Of course, people aren't genuine one hundred percent of the time, Sieun's known this since he was tiny, but sometimes people are nothing but human, and all Sieun can do is watch, devoid of all feeling. He comes close, but it's never the same-he always ends up looking like a fool, and he chastises himself for it.


Why are you trying to be like everyone else? If that's not who you are, don't force it. Feelings aren't all that, anyway. They hurt; you know that too well.


But they also heal.


They comfort you and make you warm inside. Sometimes, feelings are the only consolation you can offer someone. The fact that you're there, feeling what they're feeling, even if it's not happening to you.
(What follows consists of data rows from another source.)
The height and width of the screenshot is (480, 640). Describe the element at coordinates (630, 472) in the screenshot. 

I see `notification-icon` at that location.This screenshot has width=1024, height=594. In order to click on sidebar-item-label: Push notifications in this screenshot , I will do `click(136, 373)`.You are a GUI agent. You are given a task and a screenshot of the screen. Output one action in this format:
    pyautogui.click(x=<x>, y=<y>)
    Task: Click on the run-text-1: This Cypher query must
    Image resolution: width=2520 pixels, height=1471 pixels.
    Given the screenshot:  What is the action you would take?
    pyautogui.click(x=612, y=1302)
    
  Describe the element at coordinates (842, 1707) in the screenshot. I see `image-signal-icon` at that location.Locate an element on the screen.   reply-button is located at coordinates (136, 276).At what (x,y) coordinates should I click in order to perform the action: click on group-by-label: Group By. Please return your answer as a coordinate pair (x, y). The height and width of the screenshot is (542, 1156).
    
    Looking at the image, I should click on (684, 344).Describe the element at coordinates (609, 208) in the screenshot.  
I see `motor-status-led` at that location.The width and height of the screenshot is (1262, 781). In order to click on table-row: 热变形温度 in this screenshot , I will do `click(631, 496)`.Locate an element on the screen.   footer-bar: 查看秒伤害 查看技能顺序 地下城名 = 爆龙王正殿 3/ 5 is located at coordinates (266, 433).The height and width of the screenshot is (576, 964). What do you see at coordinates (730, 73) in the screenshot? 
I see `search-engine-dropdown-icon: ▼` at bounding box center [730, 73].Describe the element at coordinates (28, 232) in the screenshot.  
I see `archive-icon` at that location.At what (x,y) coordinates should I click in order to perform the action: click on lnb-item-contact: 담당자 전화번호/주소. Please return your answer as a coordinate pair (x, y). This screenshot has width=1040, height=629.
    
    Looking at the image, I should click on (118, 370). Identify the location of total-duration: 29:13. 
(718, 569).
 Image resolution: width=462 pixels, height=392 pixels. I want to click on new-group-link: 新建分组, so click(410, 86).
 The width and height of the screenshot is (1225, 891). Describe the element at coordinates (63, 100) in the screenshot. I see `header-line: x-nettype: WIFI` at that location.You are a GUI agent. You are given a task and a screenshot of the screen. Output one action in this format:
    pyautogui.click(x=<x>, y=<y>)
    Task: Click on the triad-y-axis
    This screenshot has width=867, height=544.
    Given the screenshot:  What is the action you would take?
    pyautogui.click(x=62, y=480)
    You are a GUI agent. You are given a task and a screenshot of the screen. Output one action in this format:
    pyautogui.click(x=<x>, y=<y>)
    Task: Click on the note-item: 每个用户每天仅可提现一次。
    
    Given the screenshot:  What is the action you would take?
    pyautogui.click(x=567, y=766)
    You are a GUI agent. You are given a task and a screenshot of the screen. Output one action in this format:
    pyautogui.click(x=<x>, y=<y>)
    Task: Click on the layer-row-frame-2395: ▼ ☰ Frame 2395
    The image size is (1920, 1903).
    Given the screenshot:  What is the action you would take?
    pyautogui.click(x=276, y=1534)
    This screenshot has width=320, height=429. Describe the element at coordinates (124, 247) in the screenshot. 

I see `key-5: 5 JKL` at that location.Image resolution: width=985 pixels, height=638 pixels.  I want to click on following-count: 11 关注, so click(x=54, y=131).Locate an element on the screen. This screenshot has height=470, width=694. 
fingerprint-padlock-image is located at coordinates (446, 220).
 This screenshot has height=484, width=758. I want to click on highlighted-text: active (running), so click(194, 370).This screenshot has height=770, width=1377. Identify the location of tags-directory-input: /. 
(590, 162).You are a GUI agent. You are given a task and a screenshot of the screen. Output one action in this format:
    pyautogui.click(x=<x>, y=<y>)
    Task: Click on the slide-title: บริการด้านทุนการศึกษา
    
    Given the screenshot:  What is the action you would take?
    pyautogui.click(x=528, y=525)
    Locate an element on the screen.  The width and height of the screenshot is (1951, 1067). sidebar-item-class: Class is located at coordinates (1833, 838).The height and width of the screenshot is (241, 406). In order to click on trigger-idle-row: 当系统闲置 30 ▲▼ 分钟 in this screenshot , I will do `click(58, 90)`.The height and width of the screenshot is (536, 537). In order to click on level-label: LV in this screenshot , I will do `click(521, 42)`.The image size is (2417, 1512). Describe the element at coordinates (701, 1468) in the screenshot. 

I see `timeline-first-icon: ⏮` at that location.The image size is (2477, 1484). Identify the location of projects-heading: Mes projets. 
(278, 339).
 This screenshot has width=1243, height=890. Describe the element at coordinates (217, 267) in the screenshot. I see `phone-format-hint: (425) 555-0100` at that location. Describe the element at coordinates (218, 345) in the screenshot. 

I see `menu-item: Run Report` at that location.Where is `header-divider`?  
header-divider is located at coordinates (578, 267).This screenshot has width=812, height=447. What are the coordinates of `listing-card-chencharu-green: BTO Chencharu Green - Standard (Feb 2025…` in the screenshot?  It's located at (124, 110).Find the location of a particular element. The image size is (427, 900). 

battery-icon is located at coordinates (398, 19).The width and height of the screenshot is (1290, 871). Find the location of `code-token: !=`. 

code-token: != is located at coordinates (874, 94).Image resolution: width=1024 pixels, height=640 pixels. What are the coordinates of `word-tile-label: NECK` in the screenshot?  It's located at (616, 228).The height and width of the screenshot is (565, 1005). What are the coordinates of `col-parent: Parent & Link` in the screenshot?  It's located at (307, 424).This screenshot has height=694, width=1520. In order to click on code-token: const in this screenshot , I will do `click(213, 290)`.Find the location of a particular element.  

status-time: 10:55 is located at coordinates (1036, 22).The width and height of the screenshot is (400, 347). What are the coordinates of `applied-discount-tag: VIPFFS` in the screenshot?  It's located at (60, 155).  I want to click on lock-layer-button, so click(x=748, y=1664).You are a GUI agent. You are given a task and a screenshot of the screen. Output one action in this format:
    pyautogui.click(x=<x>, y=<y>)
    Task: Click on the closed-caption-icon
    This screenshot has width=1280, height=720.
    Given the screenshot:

Why did feelings have to be so needlessly complicated?


Sieun wished he didn't know the answer, that he didn't already have an explanation for every curious thing that piqued his interest-he wished that one day he would come across something he didn't have an answer to.


-


An Suho wasn't one to intentionally miss his lessons, he needed the attendance points more than anything, but sometimes literature was too much to deal with at a certain time in the afternoon. In Suho's defence, he wasn't missing anything important. He idles along the winding corridor with his pockets in his hands as he hopes he isn't spotted by a teacher.


"Oi, An Suho!" a voice bellowed from behind him, catching his attention. It was a boy whose name he didn't know but must have been in his year. "Hey, good to see you-"


"Are you playing? At lunch, against the other half of the year group. We'd definitely win with you on our team." Suho was glad the student cut him off (he surely would have embarrassed himself by calling him the wrong name), but he wasn't glad this boy's voice was even louder than the first time. A series of escape plans began circulating in his mind.